Not all great names have to be clever to be effective. Take Tom Clancy’s Jack Ryan for example – with lieutenant in the U.S. Marine Corps, C.I.A. spy and U.S. President on his C.V. Two male first names. Remarkable: no. Memorable? Well, once we associate his heroics with the character, he’s portrayed in numerous box office hit films and the books are hugely successful, it most certainly is. Nothing clever about it, but it’s a hard one to forget partly because of its simplicity. Who cares about clever names when the character can save lives, right? But an example of what is a clever name is one invented by none other than Homer Simpson. Homer is watching a new cop show on telly when a character appears called Homer Simpson! At first that’s great. But soon the new Homer Simpson is revealed to be a bungling fool. Homer can’t stand the ridicule so changes his name to . . . Max Power! A brilliant name. Soon everyone wants to be friends with Max Power. With a name like that, who wouldn’t? Someone tells him that it’s a great name. And Homer/Max proudly replies, “Thanks. I got it off a hair dryer.” Absolute genius. And not irrelevant. Why can’t you name a character Dan Helix because you got it off a ruler? Or John Wall because when you write you’re looking at one?

Max power

Musicians have long been amazingly inventive when coming up with stage names. David Jones became David Bowie. John Ritchie was better known as Sid Vicious. John Mellor – Joe Strummer. Ronald Wycherley – Billy Fury (why did he change it?). And perhaps most surprisingly, Reginald Kenneth Dwight changed his name to become someone known as Elton Hercules John, which he compiled by way of two of his favourite musicians. Like Pink Floyd did. More importantly are blues singers names. Was Muddy Waters christened so by Mr and Mrs Waters? Likewise Howlin Wolf?
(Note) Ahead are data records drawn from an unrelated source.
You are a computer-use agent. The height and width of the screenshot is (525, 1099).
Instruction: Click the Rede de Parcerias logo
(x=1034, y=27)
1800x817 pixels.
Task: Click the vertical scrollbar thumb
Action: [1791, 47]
Howlin's Folks“Thanks for coming to parents’ evening Mr and Mrs Wolf. We need to talk about Howlin . . .”

There is even a debate about the origin of the name of the most famous person to ever walk the earth. Now, I am not about to get myself involved in a theological discussion here. It is controversial. It is not necessarily my opinion I express herein, but it is as interesting as debates come. First: there are examples of authors using the monogram of J.C. Jiminy Cricket, the wise companion of conscience. J.C. in The Green Mile, a convict on death row with mysterious powers of healing. John Connor, the boy in The Terminator who is destined to save mankind from destruction. None of these are coincidental. They are intentional and significant allegorical names to represent the characteristics and life of Jesus Christ. There is a school of belief that the name of Jesus Christ himself was used in such an expression to represent “a great man who was renowned for forgiveness and magnanimity but was betrayed and slain by his compatriots who feared that he would become their King”. That man whose life and deeds could be argued mirrored those of the story of Jesus Christ is Julius Caesar. It’s a thought of which much research has been accumulated, so cannot be ignored. Again, I am simply addressing this as another interesting observation to represent the power that a name can yield. It can be subtle. It can be simple. It can be clever. Or it can be overwhelming.

So what’s in a name? Absolutely everything.